>> Start Given data

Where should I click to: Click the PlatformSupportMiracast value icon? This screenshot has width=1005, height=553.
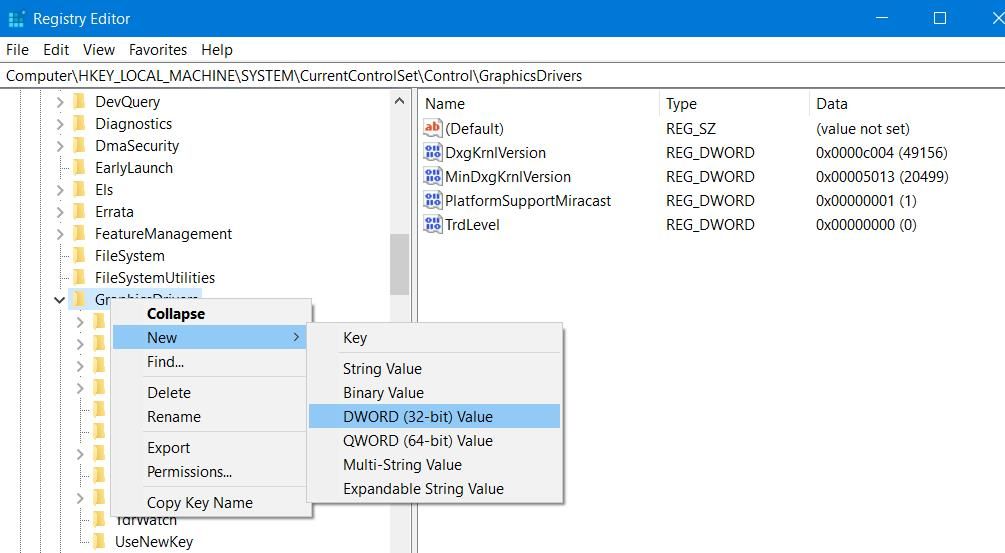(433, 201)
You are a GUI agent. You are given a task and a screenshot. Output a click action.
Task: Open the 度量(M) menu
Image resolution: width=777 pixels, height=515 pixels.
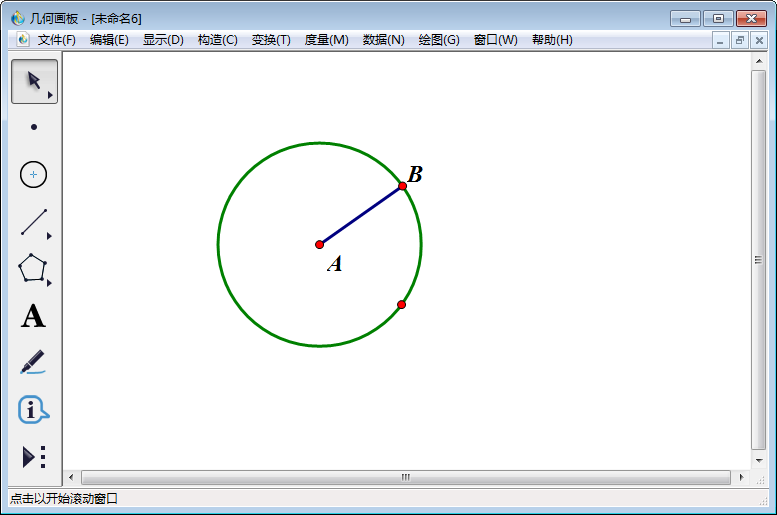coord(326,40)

>> End Given data
>> Start Given data

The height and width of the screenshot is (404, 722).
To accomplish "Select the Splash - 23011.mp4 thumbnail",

>> End Given data

### Task statement
Retype the rows above, from the line containing "You are a GUI" through the line containing "coord(326,40)", inclusive, leaving out the pictures.

### Solution to this exercise
You are a GUI agent. You are given a task and a screenshot. Output a click action.
Task: Open the 度量(M) menu
Image resolution: width=777 pixels, height=515 pixels.
coord(326,40)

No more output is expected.